Je suis venue au monde comme une boule de pâte. Sans yeux, sans oreilles, sans bouche, sans peau.

Alors je pousserai deux yeux, deux oreilles, une bouche et une peau. Et je pousserai encore des yeux, et des oreilles, et des bouches et de la peau. Un régiment de dent dans les plis des auricules. Et des plaques de papilles, des forêts de cils, aux lacs de cornée. J'accrocherai à mes omoplates mille et une membranes, ailes d'où scintilleront, au fond du noir, les regards vifs de chauve-souris étonnées. Je pousserai encore tous les sens manquants, pour compléter mon état.

Comme les vastes cercles que tracent les aigles de l'azur, je concentrerai dans mon rayon constant, l'amplitude de la grande bille bleue.

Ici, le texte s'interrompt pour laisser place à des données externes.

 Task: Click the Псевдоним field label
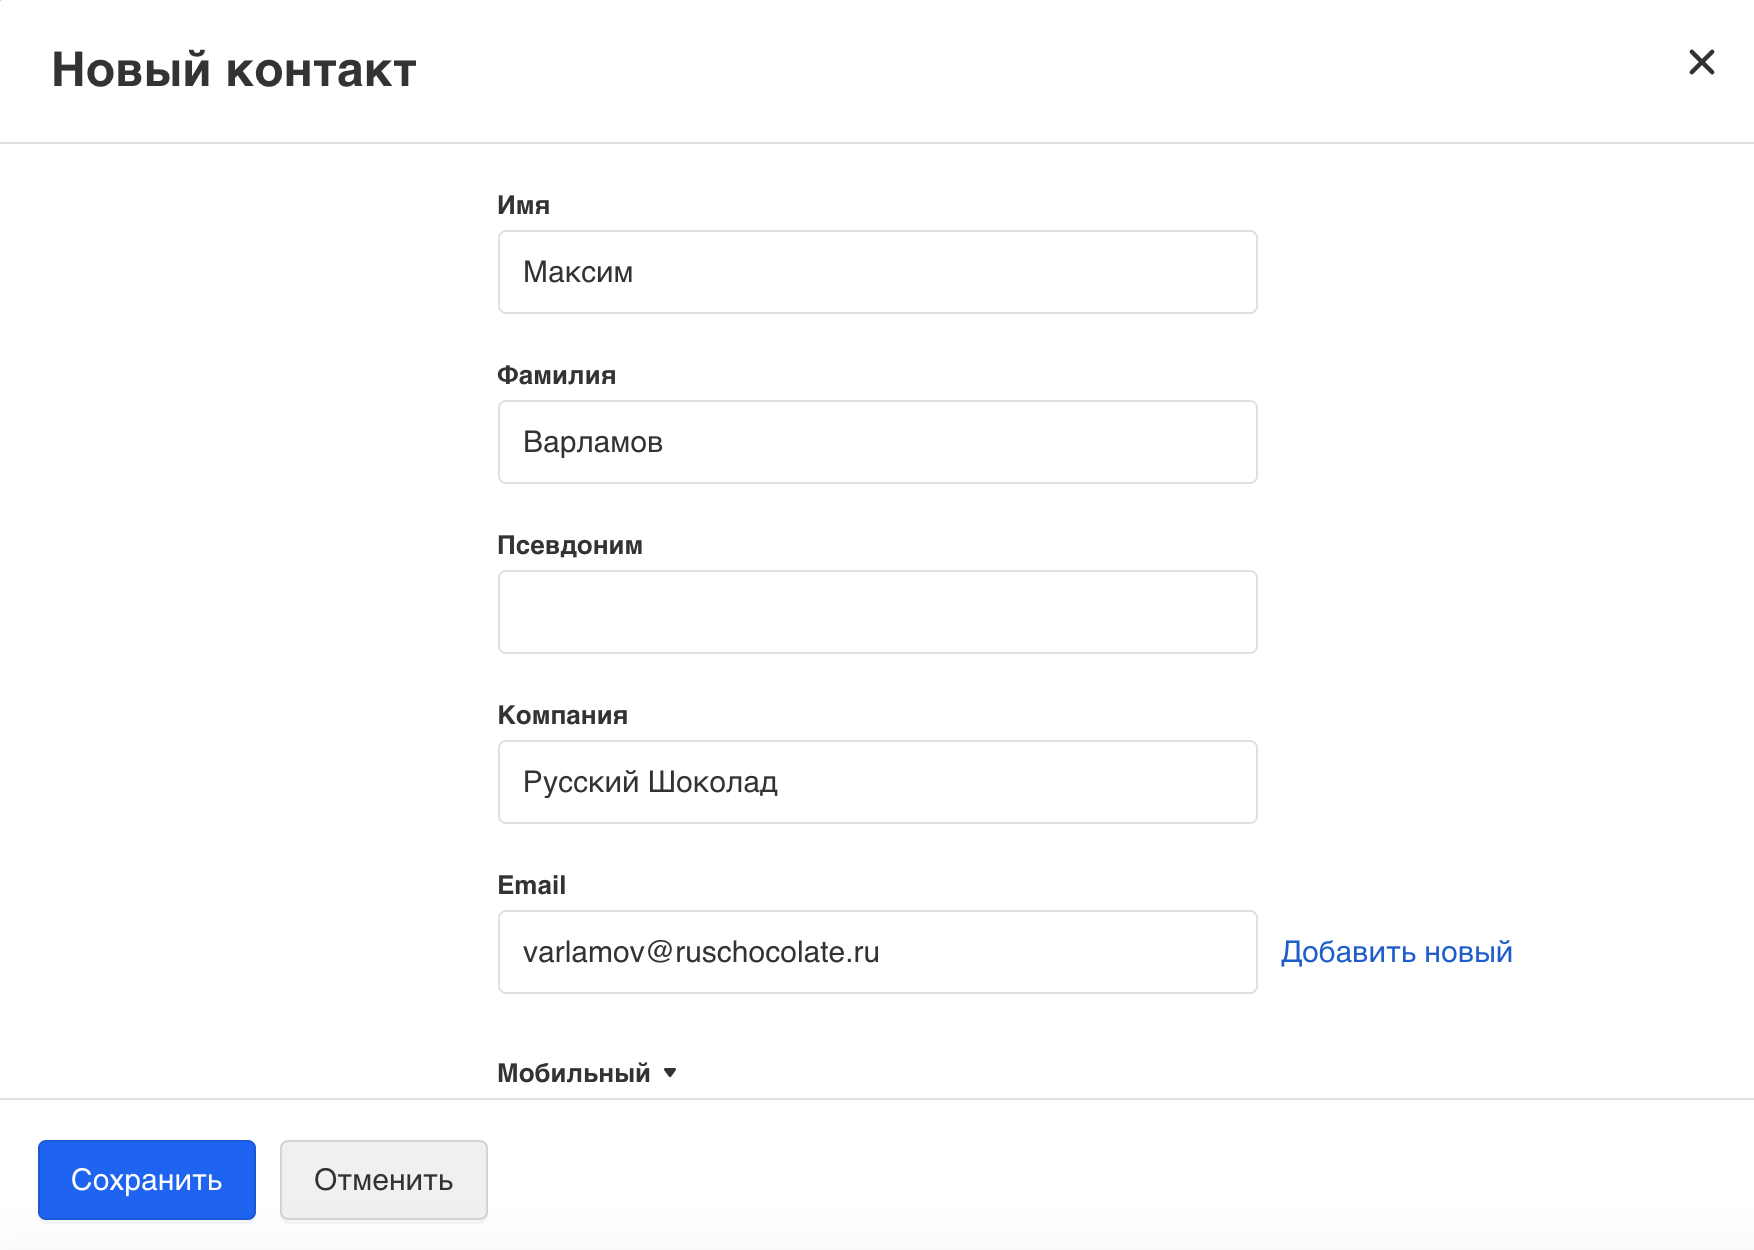point(570,545)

Je percerai son sein pour que s'écoule, à la surface de ma perception, les résonnances profondes des oiseaux hypochtones. Ces anges de silices, aux flèches d'une cathédrale engloutie, souffleront, dans leurs syringes nickelés, le chant du réveil. Et des peuples magmoïdes s'élèveront. Et ils pousseront des îles au vaste bleu.

Et j'absorberai, d'une manière complète, cette beauté naissante, par l'agrandissement final de mon être: à devenir Béance


S. D.

Ma lectrice, ou mon lecteur, me pardonnera, je l'espère, l'omission du point final. Je n'ai pas osé clore le bec au Chaos.